Voci sulle coordinate dei bersagli
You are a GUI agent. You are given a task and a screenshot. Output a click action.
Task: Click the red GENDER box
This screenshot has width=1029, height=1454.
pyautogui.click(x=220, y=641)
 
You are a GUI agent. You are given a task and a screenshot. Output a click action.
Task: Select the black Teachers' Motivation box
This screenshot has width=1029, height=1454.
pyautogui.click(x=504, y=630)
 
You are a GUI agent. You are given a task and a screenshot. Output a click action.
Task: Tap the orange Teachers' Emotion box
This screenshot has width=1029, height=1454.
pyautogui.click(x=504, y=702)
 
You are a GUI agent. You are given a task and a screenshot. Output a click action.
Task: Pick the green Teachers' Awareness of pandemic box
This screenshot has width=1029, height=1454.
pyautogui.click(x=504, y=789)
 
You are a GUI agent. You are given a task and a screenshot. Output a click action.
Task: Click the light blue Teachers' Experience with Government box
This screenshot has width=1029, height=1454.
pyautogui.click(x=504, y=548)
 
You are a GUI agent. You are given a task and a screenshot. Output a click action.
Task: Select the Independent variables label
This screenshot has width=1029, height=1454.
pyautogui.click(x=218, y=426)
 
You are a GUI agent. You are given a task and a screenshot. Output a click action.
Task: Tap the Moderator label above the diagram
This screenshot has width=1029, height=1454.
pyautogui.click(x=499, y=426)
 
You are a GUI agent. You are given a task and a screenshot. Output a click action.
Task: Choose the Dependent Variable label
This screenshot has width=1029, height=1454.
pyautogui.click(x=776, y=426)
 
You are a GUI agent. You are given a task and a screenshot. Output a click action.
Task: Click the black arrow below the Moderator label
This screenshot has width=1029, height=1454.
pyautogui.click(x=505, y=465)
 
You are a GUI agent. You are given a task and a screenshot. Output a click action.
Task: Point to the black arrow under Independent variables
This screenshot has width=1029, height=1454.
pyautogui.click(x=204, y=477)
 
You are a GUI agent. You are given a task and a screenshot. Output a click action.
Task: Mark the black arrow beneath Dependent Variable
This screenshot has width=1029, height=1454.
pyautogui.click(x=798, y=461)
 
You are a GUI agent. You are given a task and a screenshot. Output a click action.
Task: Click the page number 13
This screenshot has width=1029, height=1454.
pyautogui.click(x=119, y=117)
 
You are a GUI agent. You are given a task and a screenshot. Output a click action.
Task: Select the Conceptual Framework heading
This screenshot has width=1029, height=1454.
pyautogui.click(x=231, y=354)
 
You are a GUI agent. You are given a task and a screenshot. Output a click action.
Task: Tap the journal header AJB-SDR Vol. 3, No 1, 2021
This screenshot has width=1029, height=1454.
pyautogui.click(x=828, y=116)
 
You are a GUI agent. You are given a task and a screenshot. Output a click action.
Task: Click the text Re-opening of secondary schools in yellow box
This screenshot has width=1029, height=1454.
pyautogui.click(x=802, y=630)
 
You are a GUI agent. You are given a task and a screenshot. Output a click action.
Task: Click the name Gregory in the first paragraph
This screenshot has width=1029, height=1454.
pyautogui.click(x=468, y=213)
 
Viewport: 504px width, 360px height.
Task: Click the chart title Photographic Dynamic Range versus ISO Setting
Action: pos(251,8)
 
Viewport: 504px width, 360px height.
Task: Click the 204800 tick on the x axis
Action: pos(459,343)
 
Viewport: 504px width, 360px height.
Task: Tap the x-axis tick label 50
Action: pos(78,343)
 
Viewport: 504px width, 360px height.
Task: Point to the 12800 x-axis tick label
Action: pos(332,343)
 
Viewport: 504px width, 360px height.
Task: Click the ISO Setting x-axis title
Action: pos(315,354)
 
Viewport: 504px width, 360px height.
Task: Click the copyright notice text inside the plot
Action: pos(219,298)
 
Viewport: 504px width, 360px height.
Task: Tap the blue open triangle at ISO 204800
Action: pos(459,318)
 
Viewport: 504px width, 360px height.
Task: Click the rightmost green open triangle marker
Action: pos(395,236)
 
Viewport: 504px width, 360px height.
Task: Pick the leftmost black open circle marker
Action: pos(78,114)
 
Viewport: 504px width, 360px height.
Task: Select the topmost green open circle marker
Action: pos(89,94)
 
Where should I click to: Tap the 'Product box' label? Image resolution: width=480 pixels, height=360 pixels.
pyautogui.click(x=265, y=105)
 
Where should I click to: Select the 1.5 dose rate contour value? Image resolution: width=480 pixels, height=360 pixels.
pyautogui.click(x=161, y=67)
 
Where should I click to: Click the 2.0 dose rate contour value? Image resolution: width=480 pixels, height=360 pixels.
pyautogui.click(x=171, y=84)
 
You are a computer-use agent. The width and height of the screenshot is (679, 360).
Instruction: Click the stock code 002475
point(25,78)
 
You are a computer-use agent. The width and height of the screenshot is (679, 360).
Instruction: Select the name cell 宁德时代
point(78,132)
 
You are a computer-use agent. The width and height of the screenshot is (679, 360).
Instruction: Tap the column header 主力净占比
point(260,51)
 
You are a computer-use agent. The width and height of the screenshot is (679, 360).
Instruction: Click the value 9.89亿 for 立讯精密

Cosa si richiede:
Restituisci ogni riga delle voci qui sopra che contiene la stringa "pixels", tenendo conto di maiuscole e minuscole.

Risposta corretta:
Where should I click to: Tap the 'Product box' label? Image resolution: width=480 pixels, height=360 pixels.
Where should I click to: Select the 1.5 dose rate contour value? Image resolution: width=480 pixels, height=360 pixels.
Where should I click to: Click the 2.0 dose rate contour value? Image resolution: width=480 pixels, height=360 pixels.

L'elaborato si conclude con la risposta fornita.